* _Your instructions_:
Please swap "Screen dimensions" for "Screen size" everywhere it occurs in the data below, and leave everything else unchanged.

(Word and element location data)

* * *

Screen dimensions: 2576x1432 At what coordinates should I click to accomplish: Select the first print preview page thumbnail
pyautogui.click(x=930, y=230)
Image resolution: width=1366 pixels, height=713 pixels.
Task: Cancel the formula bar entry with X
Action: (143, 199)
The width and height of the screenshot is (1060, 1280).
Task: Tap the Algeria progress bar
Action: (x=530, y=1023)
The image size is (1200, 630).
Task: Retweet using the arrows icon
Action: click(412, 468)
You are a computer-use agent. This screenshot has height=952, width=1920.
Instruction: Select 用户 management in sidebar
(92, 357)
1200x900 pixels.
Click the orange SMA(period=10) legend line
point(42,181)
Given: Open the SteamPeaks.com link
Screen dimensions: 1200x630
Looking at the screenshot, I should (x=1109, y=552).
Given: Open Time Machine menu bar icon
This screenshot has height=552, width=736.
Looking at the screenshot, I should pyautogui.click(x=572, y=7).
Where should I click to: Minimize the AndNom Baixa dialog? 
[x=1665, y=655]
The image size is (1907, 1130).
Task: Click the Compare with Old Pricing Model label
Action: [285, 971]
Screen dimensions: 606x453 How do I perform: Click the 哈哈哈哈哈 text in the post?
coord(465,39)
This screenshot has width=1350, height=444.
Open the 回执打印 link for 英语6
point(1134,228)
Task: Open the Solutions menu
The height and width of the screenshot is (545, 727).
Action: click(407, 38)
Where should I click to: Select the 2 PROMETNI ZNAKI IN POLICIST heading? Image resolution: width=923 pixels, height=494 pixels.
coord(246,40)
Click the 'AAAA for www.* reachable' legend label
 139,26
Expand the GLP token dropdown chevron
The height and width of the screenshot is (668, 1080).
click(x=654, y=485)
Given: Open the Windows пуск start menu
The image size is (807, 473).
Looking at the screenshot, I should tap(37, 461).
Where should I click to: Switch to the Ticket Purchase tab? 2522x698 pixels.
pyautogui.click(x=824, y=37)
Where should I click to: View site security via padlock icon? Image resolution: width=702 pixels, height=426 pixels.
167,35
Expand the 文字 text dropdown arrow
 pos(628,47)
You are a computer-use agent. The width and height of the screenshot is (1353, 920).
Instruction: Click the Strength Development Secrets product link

* * *

* _Response to this task_:
Screen size: 2576x1432 At what coordinates should I click to accomplish: Select the first print preview page thumbnail
pyautogui.click(x=930, y=230)
Image resolution: width=1366 pixels, height=713 pixels.
Task: Cancel the formula bar entry with X
Action: (143, 199)
The width and height of the screenshot is (1060, 1280).
Task: Tap the Algeria progress bar
Action: (x=530, y=1023)
The image size is (1200, 630).
Task: Retweet using the arrows icon
Action: click(412, 468)
You are a computer-use agent. This screenshot has height=952, width=1920.
Instruction: Select 用户 management in sidebar
(92, 357)
1200x900 pixels.
Click the orange SMA(period=10) legend line
point(42,181)
Given: Open the SteamPeaks.com link
Screen size: 1200x630
Looking at the screenshot, I should (x=1109, y=552).
Given: Open Time Machine menu bar icon
This screenshot has height=552, width=736.
Looking at the screenshot, I should pyautogui.click(x=572, y=7).
Where should I click to: Minimize the AndNom Baixa dialog? 
[x=1665, y=655]
The image size is (1907, 1130).
Task: Click the Compare with Old Pricing Model label
Action: [285, 971]
Screen size: 606x453 How do I perform: Click the 哈哈哈哈哈 text in the post?
coord(465,39)
This screenshot has width=1350, height=444.
Open the 回执打印 link for 英语6
point(1134,228)
Task: Open the Solutions menu
The height and width of the screenshot is (545, 727).
Action: click(407, 38)
Where should I click to: Select the 2 PROMETNI ZNAKI IN POLICIST heading? Image resolution: width=923 pixels, height=494 pixels.
coord(246,40)
Click the 'AAAA for www.* reachable' legend label
 139,26
Expand the GLP token dropdown chevron
The height and width of the screenshot is (668, 1080).
click(x=654, y=485)
Given: Open the Windows пуск start menu
The image size is (807, 473).
Looking at the screenshot, I should tap(37, 461).
Where should I click to: Switch to the Ticket Purchase tab? 2522x698 pixels.
pyautogui.click(x=824, y=37)
Where should I click to: View site security via padlock icon? Image resolution: width=702 pixels, height=426 pixels.
167,35
Expand the 文字 text dropdown arrow
 pos(628,47)
You are a computer-use agent. The width and height of the screenshot is (1353, 920).
Instruction: Click the Strength Development Secrets product link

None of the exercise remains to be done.